(Work to be completed):
Your copy should run exactly from the line containing "Where should I click to: Open" to the last line of the entries below, and it should include no pictures.

[Start of section]

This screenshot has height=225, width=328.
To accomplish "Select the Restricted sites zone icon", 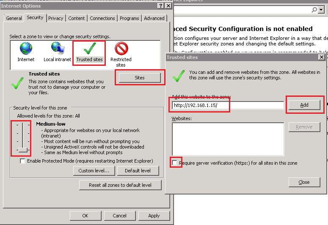I will pyautogui.click(x=121, y=49).
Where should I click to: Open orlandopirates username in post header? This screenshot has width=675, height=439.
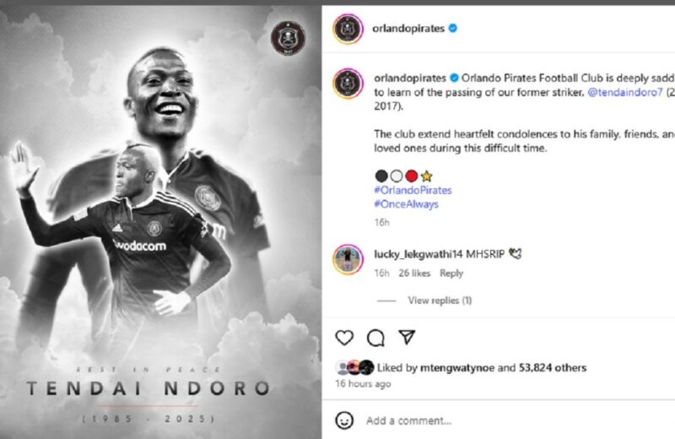(x=408, y=29)
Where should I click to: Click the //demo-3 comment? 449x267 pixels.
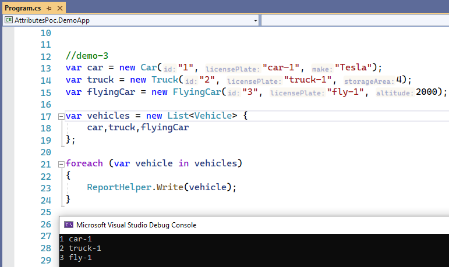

[End of section]

(Solution):
Where should I click to: Open orlandopirates username in post header? This screenshot has width=675, height=439.
(x=408, y=29)
Where should I click to: Click the //demo-3 comment? 449x267 pixels.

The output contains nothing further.